**EXERCISE DIRECTIONS**. Keep the pictures out. Copy every line of the listing exactly.

-- Opening Marker --

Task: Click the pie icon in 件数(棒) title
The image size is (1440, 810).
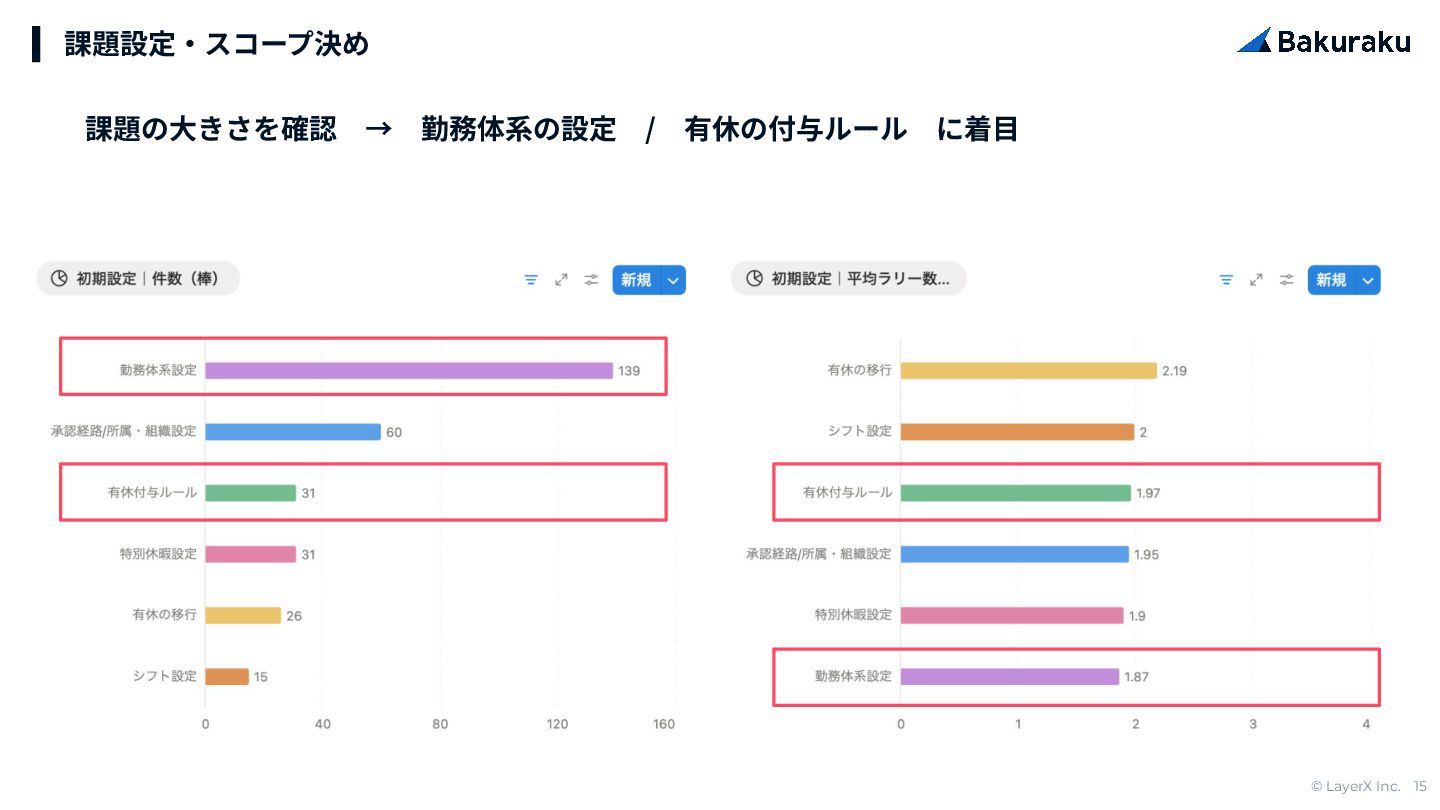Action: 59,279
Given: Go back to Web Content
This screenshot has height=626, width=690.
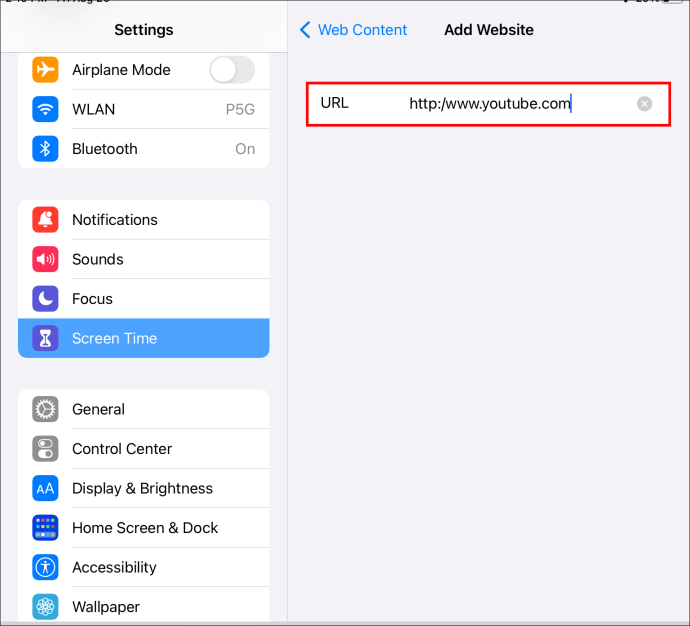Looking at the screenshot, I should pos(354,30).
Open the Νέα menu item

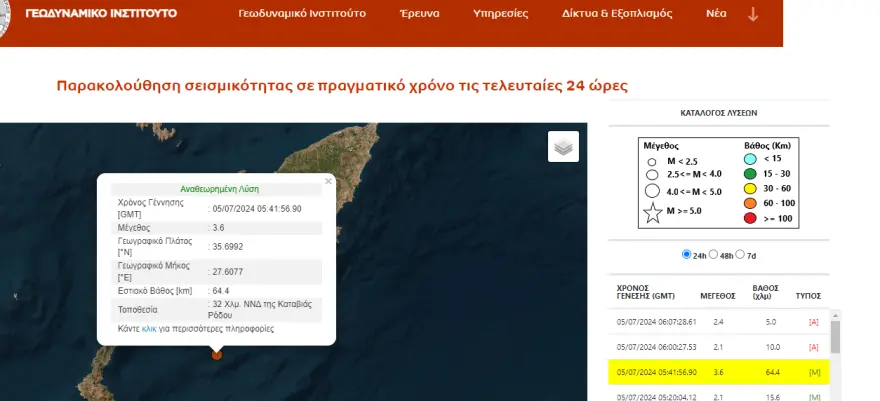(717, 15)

-- Closing Marker --

**RESULT**.
Task: Click the pie icon in 件数(棒) title
The image size is (1440, 810).
Action: 59,279
Given: Go back to Web Content
This screenshot has height=626, width=690.
Looking at the screenshot, I should pos(354,30).
Open the Νέα menu item

(717, 15)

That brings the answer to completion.